As analogue TV is switched off, frequencies become available for other purposes. As it happens, this band is going to be taken over for other purposes and sold off.

Until now, these frequencies have been used for UHF video transmissions. While the big boys go off and make digital work on some other waveband, small groups or individuals could use this for such purposes as faster packet radio, public access TV channels, slow scan TV, faxing, Morse code, cellular networks to deliver free Wi-Fi and sundry other purposes.
-- nineteenthly, Feb 26 2008

Isn't this a rant? "Instead of licensing use of [some public good] to the highest bidder, government should give it away."
-- angel, Feb 26 2008


I feel very calm about this. I thought, if anything, it'd be either advocacy or WIBNI.

What is a rant? Does it require the poster to come across as emotional in their post? Whose mind is that interpretation in? I am strangely interested.
-- nineteenthly, Feb 26 2008


(-) I'm a ham, or at least have the license and a bunch of expensive equipment I don't use, as I assume [19th], you are. What is the advantage of these frequencies over just doing the same things on Wi-Fi or Ham bands?

And I also agree, there is no idea here, or certainly no new one. Ham have been asking for every frequency ever offered.
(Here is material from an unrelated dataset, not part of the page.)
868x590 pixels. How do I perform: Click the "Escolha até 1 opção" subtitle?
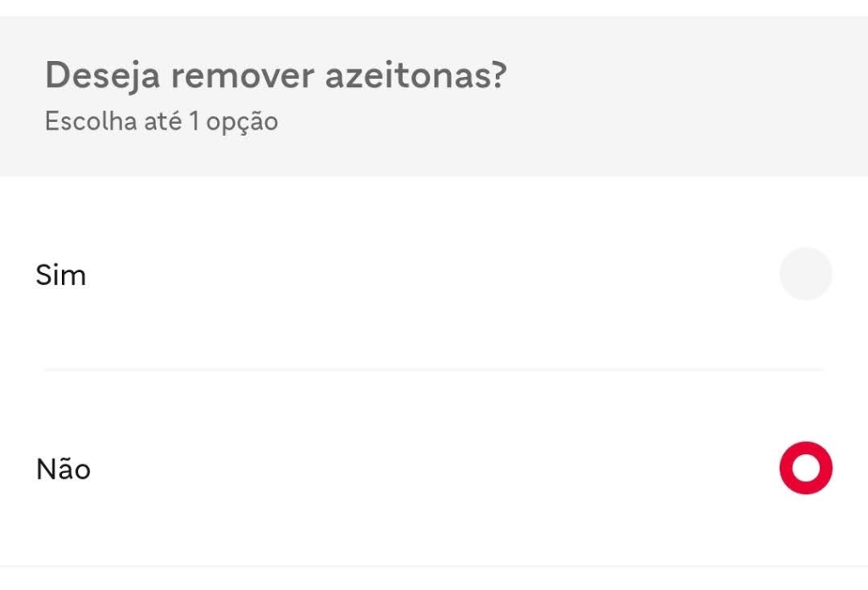(161, 122)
And come on Morse code on UHF? Fishbone for that alone.
-- MisterQED, Feb 26 2008


I'd have thought that UHF is pretty much L-O-S, so not much use to hammerchewers.
-- coprocephalous, Feb 26 2008


I would say that if you're suggesting the government do XYZ with some unused resource, that would be advocacy; as it is, you're suggesting some alternative policy than one which is already established. You're saying, "They should have done XYZ, not the ABC which they have done". It's a woolly distinction, I think.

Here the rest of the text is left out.